Не знаю, что было бы, если бы он отступил. Смогла бы я сдаться и принять его нежелание пускать под откос собственную жизнь. Сказала бы когда-то спасибо за кричащий стоп-сигнал, что загорелся перед глазами, едва Максим отвернулся бы на другой бок и сделал вид, что не заметил моего приглашения. Не знаю. Как и то, поблагодарю ли когда за капитуляцию или временное перемирие – называйте как хотите. В одном не сомневаюсь, если наша связь обречена закончиться здесь, на этом жестком полу, я хочу запомнить каждую секунду этой прощальной близости.

С готовностью принять его поцелуй, приоткрываю пересохшие губы и в этот раз не тороплю, ведь даже гибель, если она сладка, достойна того, чтобы ее смаковали.

Любовник чьей-то любовницы, абсурднее не придумаешь, верно? Только все эти мелочи сейчас меня не волнуют… главное, что в корне сокрыт весь смысл – любовь. Неправильная, внезапная, несвоевременная и не исключено, что я ее просто выдумала, но сейчас она так явственно бьется в моей груди, что я с легкостью в нее верю. Как и этим губам, неспешно исследующим мою шею...

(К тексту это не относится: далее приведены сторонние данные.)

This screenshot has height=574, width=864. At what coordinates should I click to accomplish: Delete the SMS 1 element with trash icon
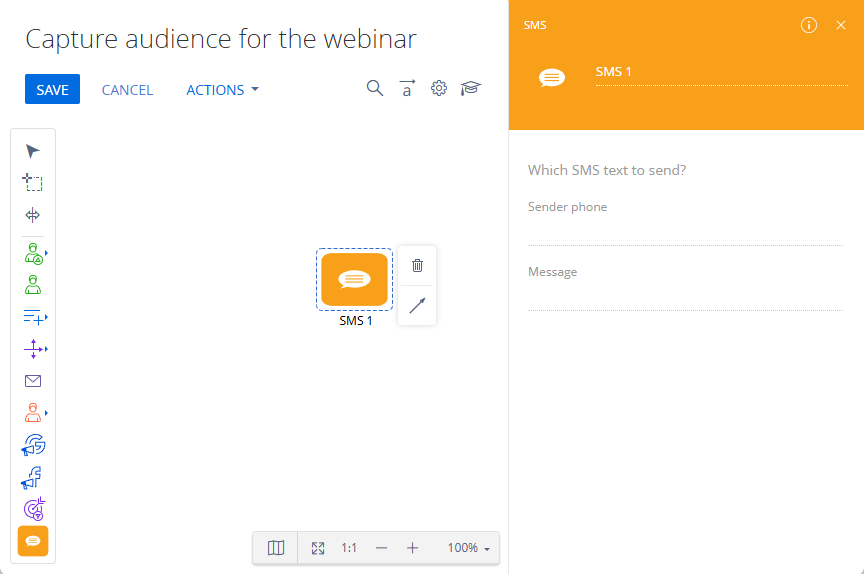coord(417,265)
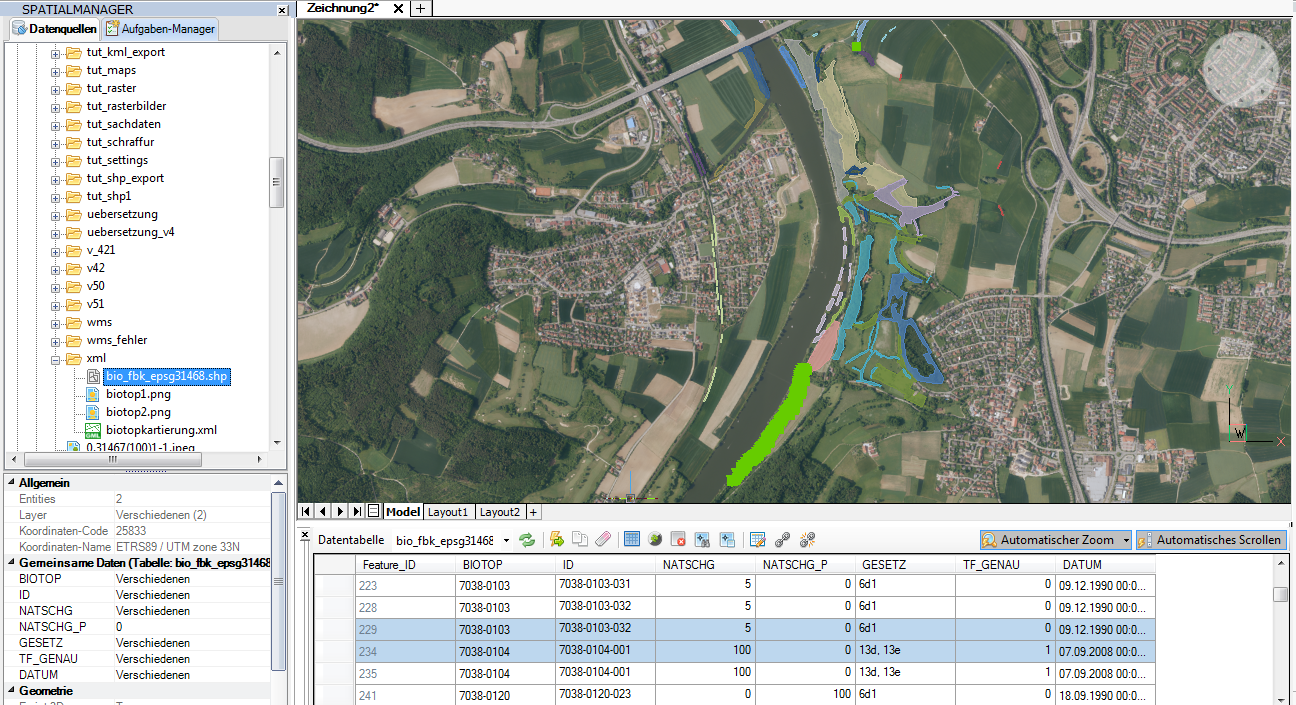Open the Layout1 tab
The image size is (1296, 705).
(448, 511)
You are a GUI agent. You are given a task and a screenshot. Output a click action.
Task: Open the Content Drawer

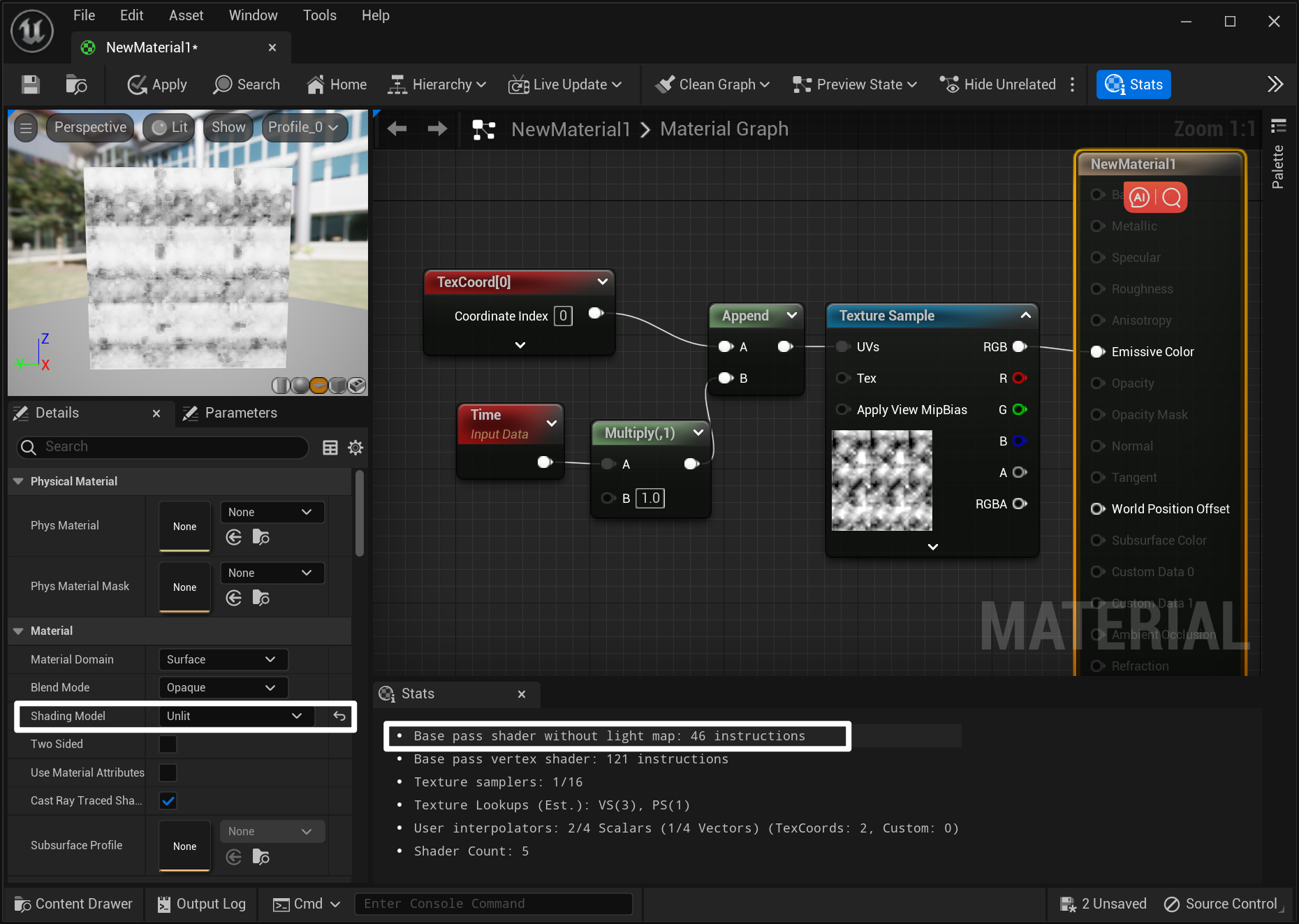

– Расскажи о себе, – отстраняясь, подпираю щеку рукой и не спешу укрывать обнаженную грудь простыней. Вспыхиваю под голодным взглядом мужчины, на чье тело я так беспардонно закинула согнутую в колене ногу, но списываю этот пожар вовсе не на смущение… За эти два дня мы окончательно стерли оставшиеся между нами границы.

– Что?

Все. С самого начала, чтобы у странного ощущения внутри, что я знаю его давно, наконец, появилось обоснование. Чтобы дополнить его образ недостающими пазлами и окончательно убедиться, что этой законченной картиной я готова любоваться часами. С бокалом вина в руках и облаком табачного дыма над головой, который благодаря Максиму больше не вызывает во мне позывов расстаться с наспех проглоченным обедом. Скорее, напротив, тяну его с жадностью, словно это не едкая отрава, а чистейший кислород, заставляющий шестеренки в моей голове крутиться с бешеной скоростью.

–О семье, например. С моей ты уже знаком, – за исключением Лиды, которой вряд ли интересно, с кем делит постель ее пропащая дочь. – Кто твои родители?

–Мать – учитель русского, а отец был участковым.

Произносит он это сухо. Сводит брови на переносице, из-за чего его лоб полосует глубокая складка, и опускает взгляд на мой плоский живот, тут же возвращая к жизни утомленных ласками бабочек. Они вновь кружат, вновь щекочут своими крыльями бархатистую кожу, требуя выпустить их наружу, но ни один из нас не порывается даровать им свободу.

– Ничего выдающегося. Все как у всех.

–Я бы поспорила, – ведь одному богу известно, как часто я завистливо вздыхала, наблюдая за спокойными буднями таких вот семей: тихие завтраки, оживленные беседы за ужином, совместные пикники на природе по выходным и сказка на ночь, которых в моем детстве так не хватало (зрение у Нюры ни к черту, а Лида всегда была чем-то занята – то ублажением мужа, то скорбью по его исчезновению).

– По-моему, тебе повезло больше. Куча сестер и братьев…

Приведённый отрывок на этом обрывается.